**Task objective**
Which of the rows below contain the string "column" with the same capitalization? Copy each of those lines in full.

━━━━━━━━

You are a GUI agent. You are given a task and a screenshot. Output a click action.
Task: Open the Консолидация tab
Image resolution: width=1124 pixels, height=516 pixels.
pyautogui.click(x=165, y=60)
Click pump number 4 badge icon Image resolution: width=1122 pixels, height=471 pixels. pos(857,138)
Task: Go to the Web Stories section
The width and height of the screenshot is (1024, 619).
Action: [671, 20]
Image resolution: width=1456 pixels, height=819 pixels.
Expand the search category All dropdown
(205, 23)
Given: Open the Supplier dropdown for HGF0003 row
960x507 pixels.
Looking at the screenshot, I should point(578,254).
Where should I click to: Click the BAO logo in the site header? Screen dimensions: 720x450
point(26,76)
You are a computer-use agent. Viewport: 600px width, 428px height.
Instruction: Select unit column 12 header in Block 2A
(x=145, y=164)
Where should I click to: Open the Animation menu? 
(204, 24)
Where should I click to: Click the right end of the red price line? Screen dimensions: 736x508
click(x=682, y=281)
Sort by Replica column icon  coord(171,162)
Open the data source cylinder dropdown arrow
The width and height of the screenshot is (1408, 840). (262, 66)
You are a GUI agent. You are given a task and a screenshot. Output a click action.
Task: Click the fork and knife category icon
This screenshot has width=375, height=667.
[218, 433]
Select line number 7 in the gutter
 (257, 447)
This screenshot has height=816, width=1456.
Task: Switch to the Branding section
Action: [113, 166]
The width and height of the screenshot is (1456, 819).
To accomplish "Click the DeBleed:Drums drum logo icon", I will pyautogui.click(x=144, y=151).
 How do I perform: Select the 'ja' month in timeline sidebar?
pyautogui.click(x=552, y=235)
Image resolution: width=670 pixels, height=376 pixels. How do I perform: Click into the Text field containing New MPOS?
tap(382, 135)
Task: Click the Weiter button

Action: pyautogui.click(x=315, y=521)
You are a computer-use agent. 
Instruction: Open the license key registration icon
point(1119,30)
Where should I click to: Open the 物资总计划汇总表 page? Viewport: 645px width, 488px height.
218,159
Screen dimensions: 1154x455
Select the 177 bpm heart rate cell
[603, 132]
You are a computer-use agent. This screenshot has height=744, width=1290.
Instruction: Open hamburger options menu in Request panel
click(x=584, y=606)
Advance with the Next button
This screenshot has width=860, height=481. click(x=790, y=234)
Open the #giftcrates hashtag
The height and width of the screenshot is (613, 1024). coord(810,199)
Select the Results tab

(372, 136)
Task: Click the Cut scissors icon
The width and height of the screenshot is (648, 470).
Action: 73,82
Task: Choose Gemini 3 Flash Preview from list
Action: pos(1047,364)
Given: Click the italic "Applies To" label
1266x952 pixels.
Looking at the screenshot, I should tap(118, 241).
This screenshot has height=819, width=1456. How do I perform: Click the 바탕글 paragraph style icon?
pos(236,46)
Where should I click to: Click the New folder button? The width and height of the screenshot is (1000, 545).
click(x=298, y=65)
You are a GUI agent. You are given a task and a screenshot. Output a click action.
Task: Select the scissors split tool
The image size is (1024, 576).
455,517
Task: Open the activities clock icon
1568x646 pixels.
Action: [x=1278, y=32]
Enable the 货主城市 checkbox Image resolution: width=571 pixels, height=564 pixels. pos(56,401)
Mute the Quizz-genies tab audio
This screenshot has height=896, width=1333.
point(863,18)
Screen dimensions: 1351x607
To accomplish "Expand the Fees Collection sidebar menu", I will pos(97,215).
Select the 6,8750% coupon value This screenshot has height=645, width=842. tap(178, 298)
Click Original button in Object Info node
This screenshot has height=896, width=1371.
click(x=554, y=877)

━━━━━━━━

**Solution for this task**
Instruction: Select unit column 12 header in Block 2A
Sort by Replica column icon  coord(171,162)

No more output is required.